The physical differences between the nursery at Atol das Rocas and Bimini are striking. The Bimini nursery is characterized by shallow, sandy and seagrass substrate, confined within mangrove-lined shoreline with a relatively narrow tidal range, such that this habitat is available to the sharks at all tidal stages (Morrissey & Gruber, 1993; Gruber et al., 2001). Morrissey & Gruber (1993) found that juvenile lemon sharks at Bimini exhibited a high degree of site fidelity and made repeated movements within consistent near-shore, shallow locations and often moved through or even rested within the mangroves. These sharks frequently revisited preferred areas and persisted in well-defined locations, limiting their movements within about 5% of the available shoreline. Rocas lacks mangroves and seagrass flats, experiences a tidal range in excess of 3 m and juvenile lemon sharks there must repeatedly move between high and low tide refuge areas rather than remain within a single location (Wetherbee et al., 2007). Young lemon sharks at Rocas have a higher rate of growth than sharks at Bimini, possibly as a result of greater prey availability at Atol das Rocas (Freitas et al., 2006). Assuming that the various models provided reliable survival estimates for each situation, the differences in habitat, behavior and life history traits of young lemon sharks at these two nurseries could account for the differences in mean survival at the two locations. Variable selection pressures can occur at these two nurseries and result in differential survival rates and population sizes. Movement patterns of lemon sharks at both Rocas and Bimini and those of blacktip sharks in a Florida nursery all appear directly related to predator avoidance, and habitat use of many species of sharks in their nurseries may similarly be heavily influenced by predator-prey relations (Morrissey & Gruber, 1993; Heupel & Heuter, 2002; Wetherbee et al., 2007).

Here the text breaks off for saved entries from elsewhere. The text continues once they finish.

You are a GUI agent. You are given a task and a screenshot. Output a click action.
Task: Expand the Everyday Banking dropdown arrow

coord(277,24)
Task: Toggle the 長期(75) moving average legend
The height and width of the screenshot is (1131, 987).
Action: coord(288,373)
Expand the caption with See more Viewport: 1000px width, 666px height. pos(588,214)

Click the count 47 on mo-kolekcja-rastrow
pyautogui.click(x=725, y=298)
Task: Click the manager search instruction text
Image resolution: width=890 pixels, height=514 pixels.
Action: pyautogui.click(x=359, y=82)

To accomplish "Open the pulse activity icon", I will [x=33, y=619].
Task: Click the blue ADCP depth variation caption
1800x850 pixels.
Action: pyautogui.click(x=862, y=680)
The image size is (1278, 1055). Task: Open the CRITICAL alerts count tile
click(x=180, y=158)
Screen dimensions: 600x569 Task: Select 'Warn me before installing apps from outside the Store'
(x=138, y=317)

Although there have been few estimates of survival in elasmobranchs, mortality and other life history characteristics are essential components of demographic models and other methods used to assess the status of shark populations (Cortés, 1998; Simpfendorfer, 1999; Mollet & Caillet, 2002). Because many species of shark utilize small, discrete nursery areas, which sometimes vary greatly in their biotic and abiotic characteristics, the most accurate and reliable evaluations of populations will account for variations in the biology and behavior of young sharks within a variety of nursery areas and will not rely solely on information from a single nursery and extrapolate limited data to larger populations (Cortés & Parsons, 1996). Accordingly, our study suggests that survival of juvenile lemon sharks is different between two very dissimilar nursery areas. This may be typical for populations that utilize a variety of nursery areas, but the comparatively lower population size and survival at Rocas suggest that young lemon sharks are fragile in this nursery.

Acknowledgements

We thank to Maurizélia de Brito Silva, IBAMA, Rebio Atol das Rocas, Projeto Tamar, Fundação Pró-Tamar for access to the reserve and logistic assistance; to NSF and CNPq for supporting the international cooperative program "Natural history of lemon shark at Atol das Rocas and Fernando de Noronha, Brazil"; National Geographic Society for financial support for several expeditions in 2001-2003; CNPq supported RSR with a research grant. We also thank Rose Mann and Lacey Hoover for their kind efforts to secure private funding; we are indebted to the Hoover Foundation, Tadashi and Toshi Fujino for generous personal support. We gratefully acknowledge the following corporate support: Mario Aiello, owner of Davey Marine; the late Dan Schaad of Mercury Division, Brunswick Corporation; Destron-Fearing Corporation, especially Sean Casey; and Pelican Products.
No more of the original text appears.